Stevani mengangguk lemah.
Kondisi ruangan kembali hening, hanya terdengar suara Nando yang emosi saat sedang bermain game online. Monica hanya menggeleng melihat tingkah putranya. Biarkan saja yang penting Nando tidak merengek minta pulang.
Tiba-tiba bunyi Elektrokardiograf membuat Stevani kalang kabut. Monica berlari keluar untuk memanggil dokter. Nando yang awalnya asyik bermain Game segera berdiri dan menatap khawatir ke arah Kakeknya. Dokter datang dengan beberapa Suster diikuti Monica dengan wajah khawatirnya.
"Bagaimana Dok?" tanya Stevani khawatir saat alat itu berhenti dan Dokter menghentikan pemeriksaan.
"Tuan Anton sudah berpulang." Ucap Sang Dokter dengan penuh penyesalan setelah mencoba semaksimal mungkin untuk menyelamatkan Anton.
"Papa." Lirih Stevani merengkuh memeluk tubuh Anton yang memejamkan matanya begitu rapat.
Air matanya mengalir cukup deras. Orang Tua satu-satunya sudah meninggalkannya. Sekarang Ia benar-benar sendiri.

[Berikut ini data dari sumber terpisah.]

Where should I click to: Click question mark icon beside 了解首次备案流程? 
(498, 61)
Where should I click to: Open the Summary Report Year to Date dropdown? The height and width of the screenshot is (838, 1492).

"Tante kabari Marvel dulu." Ucap Monica dengan berlinang air mata.
"Paman." Panggil Nando pada Anton.
"Paman bangun, Nando janji gak bakal bikin Kakek repot lagi." Tangis Nando menggerak-gerakkan tubuh Anton.
Stevani memeluk Nando dengan isakan kerasnya. Monica sudah berada diluar ruangan Ia tak sanggup melihat Abangnya yang sudah tidak akan bangun lagi. Setelah beberapa menit, Marvel terlihat berjalan tergesa-gesa menghampiri Monica.
"Sudah berapa lama Tan?" tanya Marvel.
"Baru saja Vel." Jawab Monica dengan isak tangisnya.
"Masuklah tenangkan Vani. Ia sangat terpukul." Suruh Monica.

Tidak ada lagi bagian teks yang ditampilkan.